Daphne Macklin
4 min readNov 14, 2017
CDCR High Desert State Prison, Susanville California

Obsessing over the truth and missing the point, again.

California gubernatorial candidate Delaine Eastin got jammed by an outfit called Politifact over a point she made in a radio interview — California has built more prisons in the past 40 years than it has built colleges and universities. According to Politifact, the prison number, 23, is accurate. The claim that only two colleges were built, no not so much. The Politifact article identifies a number of community colleges that were built and opened as new facilities in the past 40 years. It sort of muffs the point that only two new campuses have been added to the University of California system in that same time frame.

Gate at Pelican Bay State Prison, CDCR

The numbers are since 1960: two University of California campuses, six California State University campuses (state universities were formerly state colleges) and 40 odd community college campuses most built before 1980. The University of California’s admissions numbers for students of color (as opposed to foreign students) has never gotten much past abysmal. The transfer rates of community college students into the four year Bachelor of Arts or Sciences programs at the UC and CSU system, is frankly a long, long, long, and no longer funny joke. The Community College system, which has the most racially diverse student body, is also where most students of color seeking higher education opportunities seem to get ( yeah I’m going to say it) trapped.

So, if you trust the folks at PolitiFact, and remember they include the word “fact” in their name, then Ms. Eastin, a former State Superintendent of Schools, isn’t really lying, her statement was just, you know, false.

I do not trust that assessment. It is not a matter of not trusting PolitiFact. It is a matter of disliking news analysis that misses the forest, the trees, the leaf litter, and even the twigs, let alone the point: more money, energy, and political capital is being spent on the “law and order lock’em up” gravy train than on, well, education, training, child development, mental health care, and all that other rot (according to some).

I see Eastin’s statement from this perspective: Using the 1960 California Master Plan for Higher Education, as the standard, the state has done a poor to pathetic job of reaching its goal of providing affordable opportunities for higher education and advanced technical training to its citizens. The Plan, as it is sometimes called, is now more than 50 years old. It gets dragged out from time to time for review, consideration, discussion, and then dumped back in a drawer. The PolitiFact piece does not seem to have even considered reviewing what some would probably now describe as a relic of a more idealistic age. In 2014, the Daily Cal published this article http://www.dailycal.org/2014/03/06/california-master-plan-higher-education-faces-new-scrutiny-old-challenges/.

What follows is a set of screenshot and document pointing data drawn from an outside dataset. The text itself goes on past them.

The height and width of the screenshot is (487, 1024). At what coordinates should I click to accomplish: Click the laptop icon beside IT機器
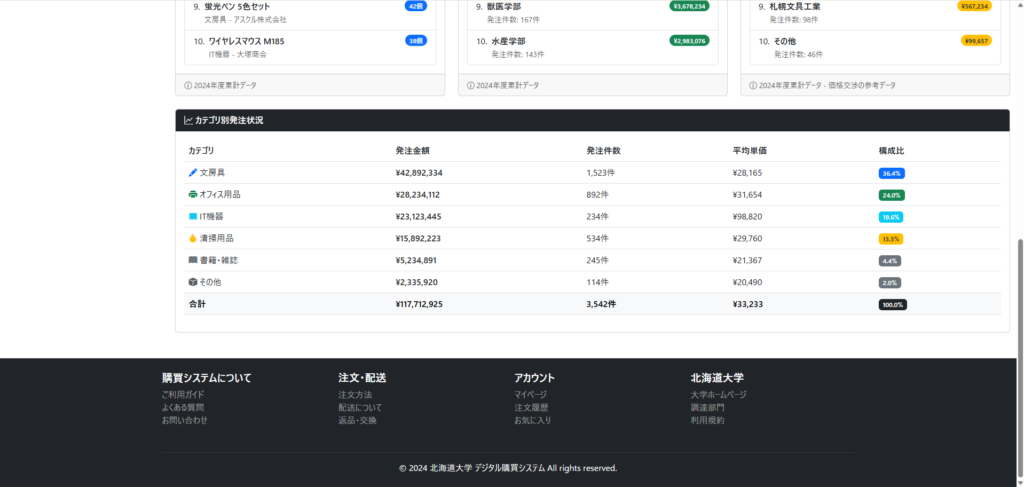point(193,217)
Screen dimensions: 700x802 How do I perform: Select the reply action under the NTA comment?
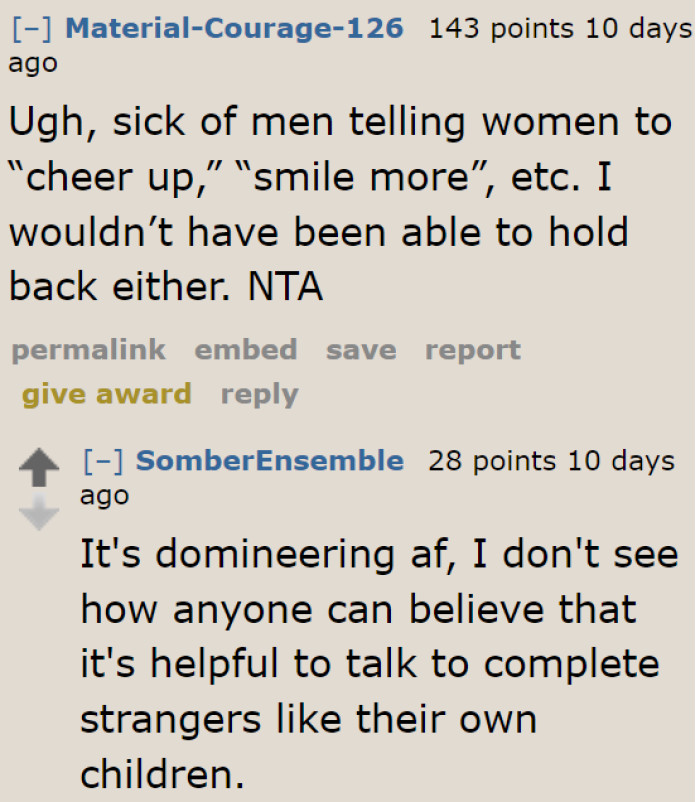pos(259,394)
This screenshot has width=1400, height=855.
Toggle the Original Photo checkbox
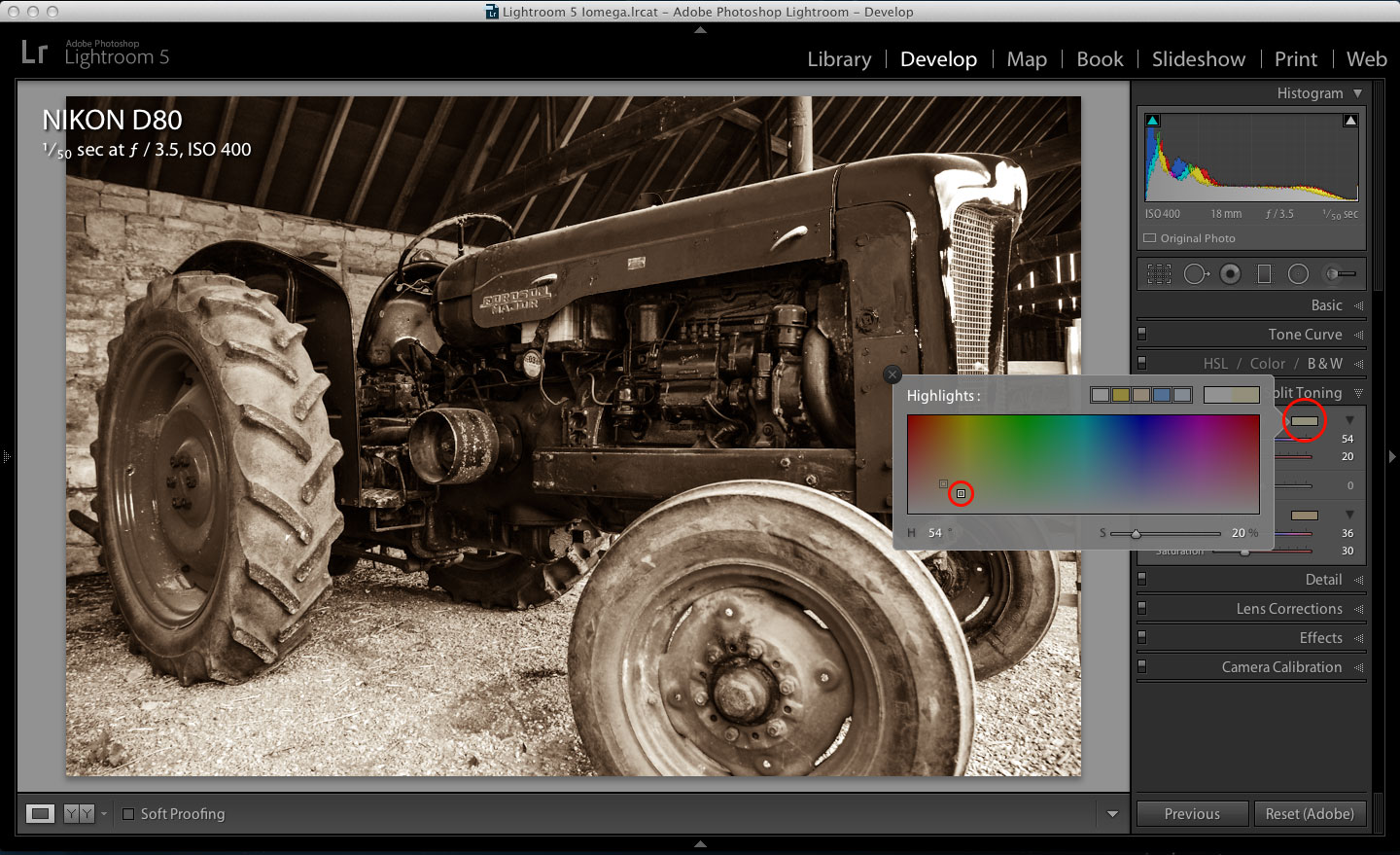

Clark Kerr, Principal Author of the California Master Plan for Higher Education

I personally feel that Eastin deserves to be thanked for putting the spotlight on California’s overall lack of any commitment to making higher education work for all of the people of the state, as opposed to those who are wealthy enough to send their children to its fabled elite campuses — UC Berkeley, UC Santa Barbara, UCLA. Under the Master Plan, there would now be a University of California, Redding campus. Imagine that.

Image from the Merced Monthly featuring the UC Merced Extension Building (Under construction)

I believe that PolitiFact provides a valuable public service in holding politicians and others accountable for the accuracy of their statements. Veracity on the other hand is more difficult to assess. Eastin of all people should know that California’s political commitment to education is more like the Pirate’s Code, something more in the nature of “guidelines” when in fact there are actual statutes that have not been followed or funded.